New York Cheese Cake - Recipe
- 1 and 1/2 cups (150 g) graham cracker, digestive biscuits, or vanilla wafer crumbs (pulse in a food processor until finely ground)
- 2 tablespoons granulated sugar
- 4 and 1/2 tablespoons (65 g) unsalted butter, melted
- 32 ounces (900 g) full-fat cream cheese, at room temperature
- 1 and 1/8 cups (225 g/8 oz.) granulated sugar
- 2 tablespoons cornstarch
- 4 large eggs plus 1 egg yolk , at room temperature
- 1/2 cup (120 ml) heavy cream
- 1 and 1/2 teaspoons pure vanilla extract
- Grated lemon zest from 1 small lemon (1 teaspoon)

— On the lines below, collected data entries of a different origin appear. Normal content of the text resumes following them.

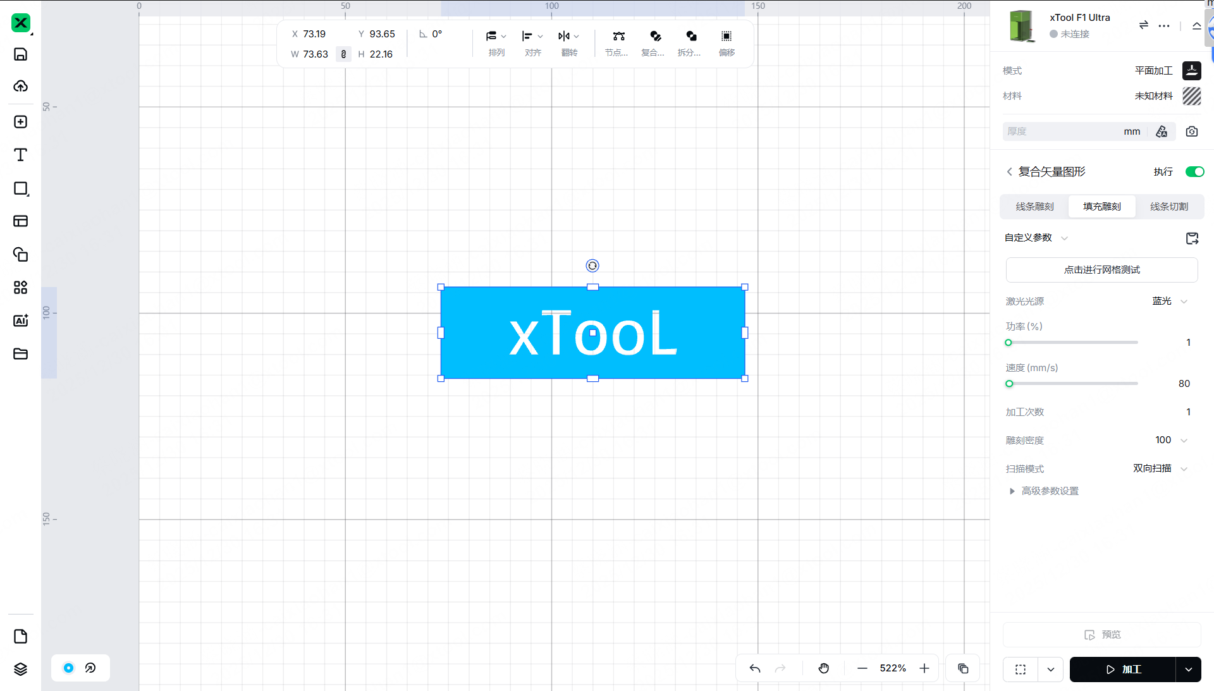Switch to the 线条切割 tab
This screenshot has width=1214, height=691.
click(1168, 207)
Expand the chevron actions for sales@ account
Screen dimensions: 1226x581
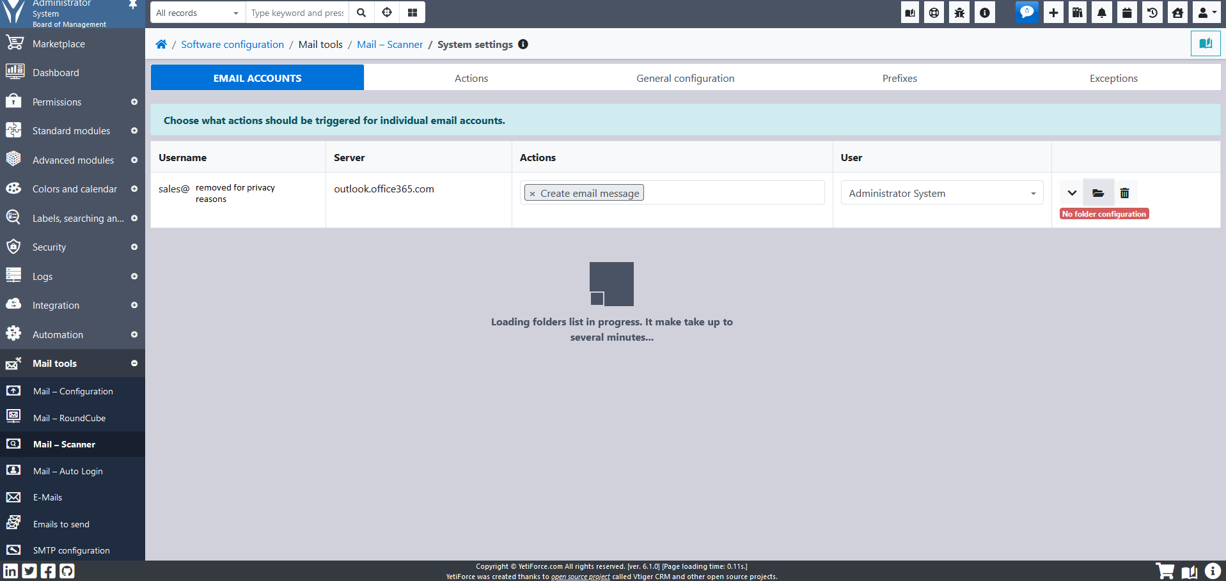pyautogui.click(x=1072, y=192)
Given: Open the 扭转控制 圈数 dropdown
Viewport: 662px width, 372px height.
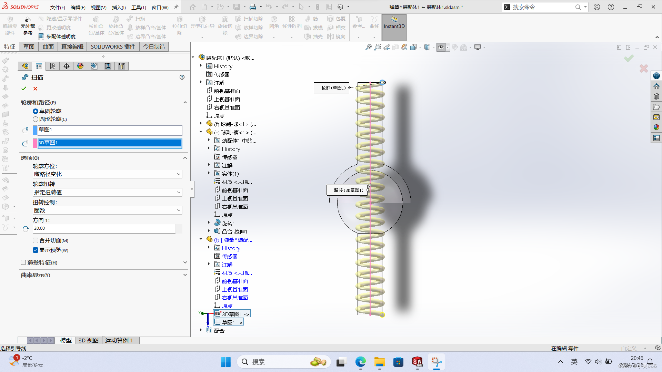Looking at the screenshot, I should pyautogui.click(x=107, y=210).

- Preheat the oven to 350°F/180°C. Wrap the outside of a 9-inch springform pan (bottom and sides) with a large piece of foil.
- In a medium bowl, mix together crumbs, sugar, and melted butter and mix until combined and moistened. Press mixture into the bottom of prepared pan to form an even layer of crumbs. Bake for 8-9 minutes until golden brown. Allow to cool completely on a wire rack. Meanwhile, prepare the filling.

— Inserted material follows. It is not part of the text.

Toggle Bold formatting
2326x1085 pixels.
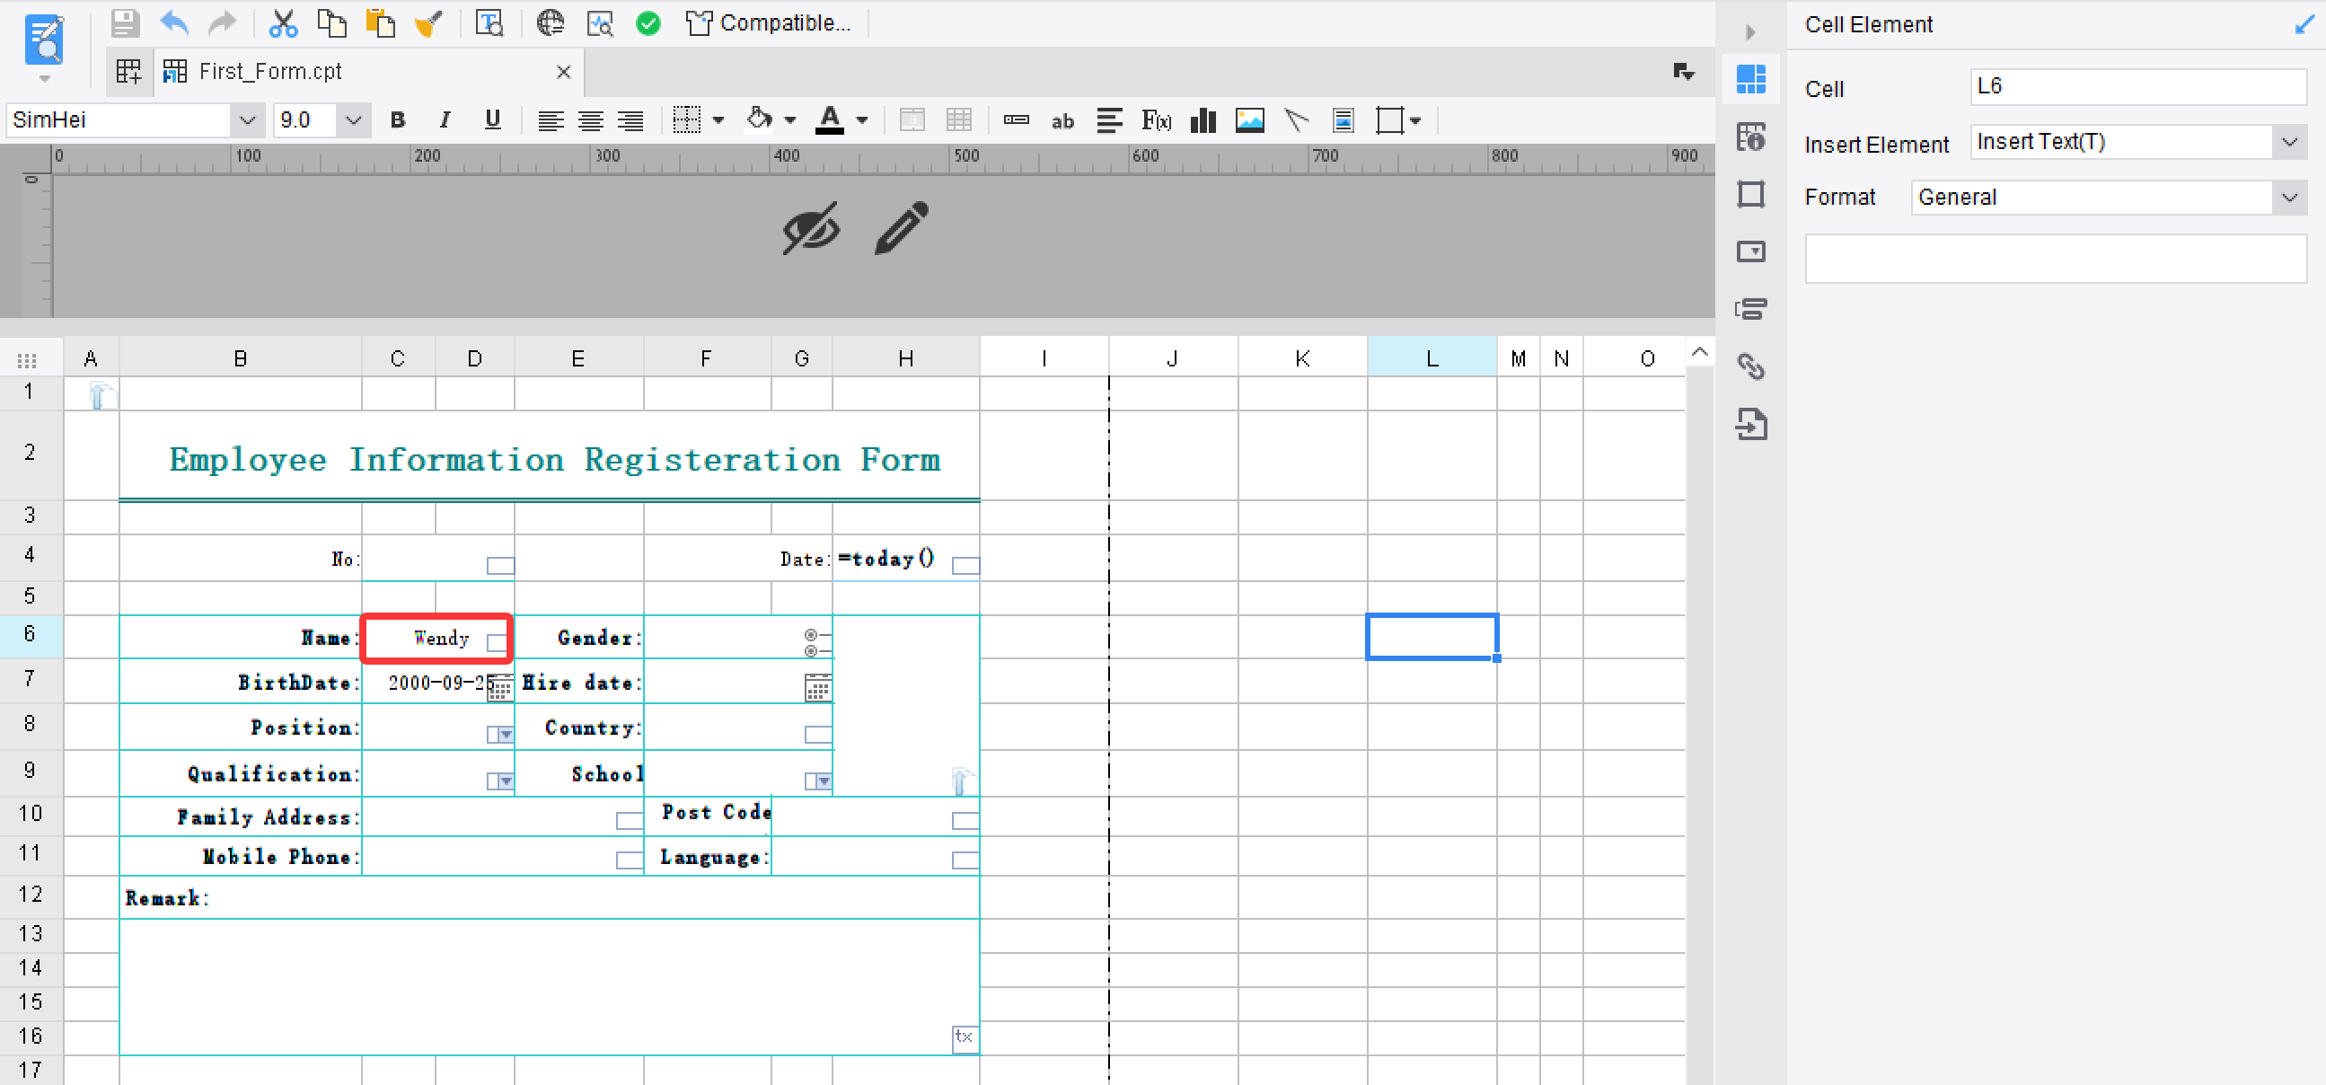click(397, 119)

- Increase oven temperature to 425°F/220°C.
- In a mixer fitted with the paddle attachment, beat cream cheese on medium-low speed until smooth and lump-free, 1-2 minutes. Add sugar and beat until blended. Scrape down the sides and bottom of the bowl as necessary. Add cornstarch and mix until blended. Add the eggs and beat until fully combined. Add cream, vanilla extract, and lemon zest and beat just until combined and smooth. Pour batter over cooled crust and spread evenly.
- Bake cake for 10 minutes, then lower temperature to 225°F/110°C and continue to bake for 60 minutes until the sides are set but the center is still slightly wobbly .
- Transfer the cake to a wire rack and allow it to cool to room temperature. Cover the cake with plastic wrap and refrigerate overnight or for at least 12 hours.
- Cheesecake will keep in the refrigerator for up to 5 days.